= Beginning of Section =

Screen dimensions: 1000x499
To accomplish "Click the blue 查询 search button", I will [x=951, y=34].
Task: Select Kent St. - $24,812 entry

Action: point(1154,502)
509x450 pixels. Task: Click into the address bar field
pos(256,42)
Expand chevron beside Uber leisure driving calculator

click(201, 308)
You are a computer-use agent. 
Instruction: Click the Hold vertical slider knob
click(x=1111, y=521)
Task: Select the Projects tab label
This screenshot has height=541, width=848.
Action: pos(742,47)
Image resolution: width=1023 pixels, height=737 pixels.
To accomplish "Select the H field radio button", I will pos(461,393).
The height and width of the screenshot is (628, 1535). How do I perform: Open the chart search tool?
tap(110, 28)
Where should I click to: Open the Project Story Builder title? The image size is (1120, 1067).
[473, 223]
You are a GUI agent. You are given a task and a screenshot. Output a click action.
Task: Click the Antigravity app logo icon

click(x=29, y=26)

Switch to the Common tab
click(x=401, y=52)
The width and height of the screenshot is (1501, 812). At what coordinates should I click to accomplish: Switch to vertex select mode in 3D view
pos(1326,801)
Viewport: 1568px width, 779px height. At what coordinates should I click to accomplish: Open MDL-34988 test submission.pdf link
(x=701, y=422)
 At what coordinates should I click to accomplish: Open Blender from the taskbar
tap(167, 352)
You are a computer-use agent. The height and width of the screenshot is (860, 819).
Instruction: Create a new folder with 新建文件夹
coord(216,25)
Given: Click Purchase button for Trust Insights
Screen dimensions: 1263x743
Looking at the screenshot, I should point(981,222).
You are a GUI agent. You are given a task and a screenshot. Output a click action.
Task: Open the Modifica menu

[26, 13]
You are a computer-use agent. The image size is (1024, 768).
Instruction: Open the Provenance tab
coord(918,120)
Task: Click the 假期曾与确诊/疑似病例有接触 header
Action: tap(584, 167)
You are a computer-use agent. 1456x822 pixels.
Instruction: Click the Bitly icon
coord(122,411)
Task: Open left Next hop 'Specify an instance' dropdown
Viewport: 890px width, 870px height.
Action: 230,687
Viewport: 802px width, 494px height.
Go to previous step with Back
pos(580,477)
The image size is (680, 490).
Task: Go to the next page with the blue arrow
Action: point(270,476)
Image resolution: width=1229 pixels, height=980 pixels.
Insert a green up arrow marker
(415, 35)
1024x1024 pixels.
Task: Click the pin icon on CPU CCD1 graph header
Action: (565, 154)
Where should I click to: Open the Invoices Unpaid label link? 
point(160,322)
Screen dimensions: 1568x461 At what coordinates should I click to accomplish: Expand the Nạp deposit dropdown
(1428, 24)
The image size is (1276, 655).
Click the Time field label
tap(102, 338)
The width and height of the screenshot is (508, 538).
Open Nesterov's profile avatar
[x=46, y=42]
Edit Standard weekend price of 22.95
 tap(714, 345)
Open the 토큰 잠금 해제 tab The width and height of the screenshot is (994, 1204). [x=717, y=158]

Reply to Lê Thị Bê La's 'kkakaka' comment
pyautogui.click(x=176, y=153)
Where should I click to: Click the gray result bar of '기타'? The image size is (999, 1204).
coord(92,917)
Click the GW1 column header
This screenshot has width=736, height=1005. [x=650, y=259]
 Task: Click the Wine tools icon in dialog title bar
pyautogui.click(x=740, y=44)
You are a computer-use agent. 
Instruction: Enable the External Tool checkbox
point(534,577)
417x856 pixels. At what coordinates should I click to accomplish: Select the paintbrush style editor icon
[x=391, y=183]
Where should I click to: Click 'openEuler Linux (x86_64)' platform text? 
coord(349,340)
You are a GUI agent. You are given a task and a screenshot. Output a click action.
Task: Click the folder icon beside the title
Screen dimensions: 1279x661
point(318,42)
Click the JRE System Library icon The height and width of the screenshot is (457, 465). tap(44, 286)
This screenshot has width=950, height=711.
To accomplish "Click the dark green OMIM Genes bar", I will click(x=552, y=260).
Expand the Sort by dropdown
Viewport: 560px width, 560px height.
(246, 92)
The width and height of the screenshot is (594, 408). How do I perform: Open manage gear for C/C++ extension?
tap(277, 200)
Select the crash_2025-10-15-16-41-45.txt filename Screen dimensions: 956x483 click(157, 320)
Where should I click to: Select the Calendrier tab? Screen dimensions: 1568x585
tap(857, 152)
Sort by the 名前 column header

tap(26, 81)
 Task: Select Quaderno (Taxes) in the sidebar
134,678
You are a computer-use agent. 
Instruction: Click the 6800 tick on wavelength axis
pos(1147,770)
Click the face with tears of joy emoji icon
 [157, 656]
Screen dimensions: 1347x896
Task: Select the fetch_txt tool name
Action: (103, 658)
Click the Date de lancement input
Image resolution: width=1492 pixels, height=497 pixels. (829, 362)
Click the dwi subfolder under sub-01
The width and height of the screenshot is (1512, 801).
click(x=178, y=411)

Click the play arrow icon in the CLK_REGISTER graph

= End of Section =

→ **Brief**:
Transcribe all of the data exactly, leaving no line out.

→ **Exercise response**:
Screen dimensions: 1000x499
To accomplish "Click the blue 查询 search button", I will [x=951, y=34].
Task: Select Kent St. - $24,812 entry

Action: point(1154,502)
509x450 pixels. Task: Click into the address bar field
pos(256,42)
Expand chevron beside Uber leisure driving calculator

click(201, 308)
You are a computer-use agent. 
Instruction: Click the Hold vertical slider knob
click(x=1111, y=521)
Task: Select the Projects tab label
This screenshot has height=541, width=848.
Action: pos(742,47)
Image resolution: width=1023 pixels, height=737 pixels.
To accomplish "Select the H field radio button", I will pos(461,393).
The height and width of the screenshot is (628, 1535). How do I perform: Open the chart search tool?
tap(110, 28)
Where should I click to: Open the Project Story Builder title? The image size is (1120, 1067).
[473, 223]
You are a GUI agent. You are given a task and a screenshot. Output a click action.
Task: Click the Antigravity app logo icon

click(x=29, y=26)

Switch to the Common tab
click(x=401, y=52)
The width and height of the screenshot is (1501, 812). At what coordinates should I click to accomplish: Switch to vertex select mode in 3D view
pos(1326,801)
Viewport: 1568px width, 779px height. At what coordinates should I click to accomplish: Open MDL-34988 test submission.pdf link
(x=701, y=422)
 At what coordinates should I click to accomplish: Open Blender from the taskbar
tap(167, 352)
You are a computer-use agent. The height and width of the screenshot is (860, 819).
Instruction: Create a new folder with 新建文件夹
coord(216,25)
Given: Click Purchase button for Trust Insights
Screen dimensions: 1263x743
Looking at the screenshot, I should point(981,222).
You are a GUI agent. You are given a task and a screenshot. Output a click action.
Task: Open the Modifica menu

[26, 13]
You are a computer-use agent. The image size is (1024, 768).
Instruction: Open the Provenance tab
coord(918,120)
Task: Click the 假期曾与确诊/疑似病例有接触 header
Action: tap(584, 167)
You are a computer-use agent. 1456x822 pixels.
Instruction: Click the Bitly icon
coord(122,411)
Task: Open left Next hop 'Specify an instance' dropdown
Viewport: 890px width, 870px height.
Action: 230,687
Viewport: 802px width, 494px height.
Go to previous step with Back
pos(580,477)
The image size is (680, 490).
Task: Go to the next page with the blue arrow
Action: point(270,476)
Image resolution: width=1229 pixels, height=980 pixels.
Insert a green up arrow marker
(415, 35)
1024x1024 pixels.
Task: Click the pin icon on CPU CCD1 graph header
Action: (565, 154)
Where should I click to: Open the Invoices Unpaid label link? 
point(160,322)
Screen dimensions: 1568x461 At what coordinates should I click to accomplish: Expand the Nạp deposit dropdown
(1428, 24)
The image size is (1276, 655).
Click the Time field label
tap(102, 338)
The width and height of the screenshot is (508, 538).
Open Nesterov's profile avatar
[x=46, y=42]
Edit Standard weekend price of 22.95
 tap(714, 345)
Open the 토큰 잠금 해제 tab The width and height of the screenshot is (994, 1204). [x=717, y=158]

Reply to Lê Thị Bê La's 'kkakaka' comment
pyautogui.click(x=176, y=153)
Where should I click to: Click the gray result bar of '기타'? The image size is (999, 1204).
coord(92,917)
Click the GW1 column header
This screenshot has width=736, height=1005. [x=650, y=259]
 Task: Click the Wine tools icon in dialog title bar
pyautogui.click(x=740, y=44)
You are a computer-use agent. 
Instruction: Enable the External Tool checkbox
point(534,577)
417x856 pixels. At what coordinates should I click to accomplish: Select the paintbrush style editor icon
[x=391, y=183]
Where should I click to: Click 'openEuler Linux (x86_64)' platform text? 
coord(349,340)
You are a GUI agent. You are given a task and a screenshot. Output a click action.
Task: Click the folder icon beside the title
Screen dimensions: 1279x661
point(318,42)
Click the JRE System Library icon The height and width of the screenshot is (457, 465). tap(44, 286)
This screenshot has width=950, height=711.
To accomplish "Click the dark green OMIM Genes bar", I will click(x=552, y=260).
Expand the Sort by dropdown
Viewport: 560px width, 560px height.
(246, 92)
The width and height of the screenshot is (594, 408). How do I perform: Open manage gear for C/C++ extension?
tap(277, 200)
Select the crash_2025-10-15-16-41-45.txt filename Screen dimensions: 956x483 click(157, 320)
Where should I click to: Select the Calendrier tab? Screen dimensions: 1568x585
tap(857, 152)
Sort by the 名前 column header

tap(26, 81)
 Task: Select Quaderno (Taxes) in the sidebar
134,678
You are a computer-use agent. 
Instruction: Click the 6800 tick on wavelength axis
pos(1147,770)
Click the face with tears of joy emoji icon
 [157, 656]
Screen dimensions: 1347x896
Task: Select the fetch_txt tool name
Action: (103, 658)
Click the Date de lancement input
Image resolution: width=1492 pixels, height=497 pixels. (829, 362)
Click the dwi subfolder under sub-01
The width and height of the screenshot is (1512, 801).
click(x=178, y=411)

Click the play arrow icon in the CLK_REGISTER graph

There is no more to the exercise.